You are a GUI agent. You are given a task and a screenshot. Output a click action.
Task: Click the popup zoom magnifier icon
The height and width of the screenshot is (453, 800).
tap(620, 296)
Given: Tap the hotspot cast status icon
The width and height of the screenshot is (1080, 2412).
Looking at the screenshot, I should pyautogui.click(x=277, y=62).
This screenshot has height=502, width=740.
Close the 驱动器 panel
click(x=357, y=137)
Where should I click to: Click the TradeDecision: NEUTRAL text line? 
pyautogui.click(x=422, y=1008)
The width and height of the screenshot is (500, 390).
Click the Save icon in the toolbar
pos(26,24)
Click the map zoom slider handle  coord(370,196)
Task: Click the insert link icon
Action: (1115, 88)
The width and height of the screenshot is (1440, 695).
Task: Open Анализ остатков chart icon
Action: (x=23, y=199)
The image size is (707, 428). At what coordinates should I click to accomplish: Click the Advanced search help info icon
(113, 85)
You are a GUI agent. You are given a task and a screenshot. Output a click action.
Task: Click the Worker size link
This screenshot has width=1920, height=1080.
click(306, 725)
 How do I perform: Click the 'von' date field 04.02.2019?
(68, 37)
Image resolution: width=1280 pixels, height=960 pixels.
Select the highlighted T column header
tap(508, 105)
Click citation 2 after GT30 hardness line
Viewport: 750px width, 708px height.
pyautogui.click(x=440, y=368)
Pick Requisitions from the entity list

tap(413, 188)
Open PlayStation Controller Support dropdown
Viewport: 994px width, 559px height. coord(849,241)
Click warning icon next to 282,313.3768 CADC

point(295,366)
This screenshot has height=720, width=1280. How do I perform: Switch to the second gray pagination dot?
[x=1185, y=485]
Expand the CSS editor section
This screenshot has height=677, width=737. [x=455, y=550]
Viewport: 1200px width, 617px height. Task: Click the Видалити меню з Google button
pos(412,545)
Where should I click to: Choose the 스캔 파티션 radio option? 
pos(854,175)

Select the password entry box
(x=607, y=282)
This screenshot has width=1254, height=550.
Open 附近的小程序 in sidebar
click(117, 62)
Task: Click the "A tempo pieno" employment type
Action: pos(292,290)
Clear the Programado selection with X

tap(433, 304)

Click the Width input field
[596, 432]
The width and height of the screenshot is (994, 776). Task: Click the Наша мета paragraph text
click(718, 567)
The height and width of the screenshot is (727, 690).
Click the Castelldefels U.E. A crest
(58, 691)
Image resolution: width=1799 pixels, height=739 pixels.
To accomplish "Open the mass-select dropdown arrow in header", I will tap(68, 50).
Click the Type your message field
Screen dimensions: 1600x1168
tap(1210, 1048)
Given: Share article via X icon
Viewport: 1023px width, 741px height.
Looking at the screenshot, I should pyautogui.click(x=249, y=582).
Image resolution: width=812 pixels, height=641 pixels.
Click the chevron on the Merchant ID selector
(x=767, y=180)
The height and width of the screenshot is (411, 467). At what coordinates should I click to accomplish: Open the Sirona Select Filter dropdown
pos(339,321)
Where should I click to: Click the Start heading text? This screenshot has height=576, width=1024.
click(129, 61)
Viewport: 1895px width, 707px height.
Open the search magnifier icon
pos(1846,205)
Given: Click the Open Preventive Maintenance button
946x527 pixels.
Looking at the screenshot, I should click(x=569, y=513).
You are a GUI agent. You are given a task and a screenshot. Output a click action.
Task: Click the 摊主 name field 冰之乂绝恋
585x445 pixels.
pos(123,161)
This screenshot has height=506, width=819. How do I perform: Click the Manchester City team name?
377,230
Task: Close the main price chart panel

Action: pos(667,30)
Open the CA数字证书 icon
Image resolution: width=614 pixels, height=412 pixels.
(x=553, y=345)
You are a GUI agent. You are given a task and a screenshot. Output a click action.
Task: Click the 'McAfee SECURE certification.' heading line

------

● **ACTIVITY**: Could you transcribe the entries exactly, from the first line through the line containing "Given: Tap the hotspot cast status icon", and give nothing more?

● **FINISHED EXERCISE**:
You are a GUI agent. You are given a task and a screenshot. Output a click action.
Task: Click the popup zoom magnifier icon
The height and width of the screenshot is (453, 800).
tap(620, 296)
Given: Tap the hotspot cast status icon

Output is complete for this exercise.